Implicaciones como que una minoría blanca, legitimada a tener privilegios y enormes riquezas específicamente por su blancura, sea la que siempre ha sido dueña del país (lo cual nunca esto ha sido cuestionado por las mayorías. ¿Dónde se originó esa riqueza?, ¿por qué ellos son los dueños de casi todo? Estas preguntas nunca se han hecho). Implicaciones como que en casi 200 años de historia republicana solo un mulato haya sido Presidente. Implicaciones como que a las dominicanas se les pida que, para verse “bien” y formales”, deben alisar su cabello crespo natural.
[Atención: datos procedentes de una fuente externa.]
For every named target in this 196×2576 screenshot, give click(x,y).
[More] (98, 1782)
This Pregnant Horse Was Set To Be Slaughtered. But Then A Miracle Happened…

Implicaciones como que esté tan naturalizado en la cultura popular dominicana que existe un “pelo malo” y uno “bueno”; siendo el “malo” el cabello crespo de origen africano que tiene la inmensa mayoría de los dominicanos.

Pero el debate sobre estos temas está cerrado. Porque plantearlo hace a uno un “pro-haitiano” porque los negros son los haitianos, mientras que nosotros somos “gente de origen hispano”. Indios y morenos lavaítos en todo caso. Y más cerrado está ahora en medio de la polarización existente donde solo se admiten extremos. Quien ofrezca el discurso nacionalista más incendiario es el mejor dominicano. Aunque ese discurso, dirigido a hacer más ignorante y emocional a una masa condenada a la ignorancia por sus élites históricas, lo que hace en el fondo es ocultar quiénes son los verdaderos enemigos del pueblo dominicano: los ricos que viven de su miseria.

Pero como dijo José Luis Sampedro “hay que seguir”. Seguiremos los que creemos en que otro país es posible. Un país donde se hable abiertamente del racismo tan presente en nuestra cultura. Y de cómo ese racismo tiene implicaciones estructurales que determinan la vida de nuestras mayorías. El día en que muchos dominicanos se hagan la sencilla pregunta de, ¿por qué los morenos somos casi todos pobres y un grupito de blancos son siempre los ricos? Y que se haga esa pregunta desde una perspectiva política. Buscando ni venganzas ni quitarle nada a nadie sino redistribuir y hacer más justa y vivible nuestra sociedad.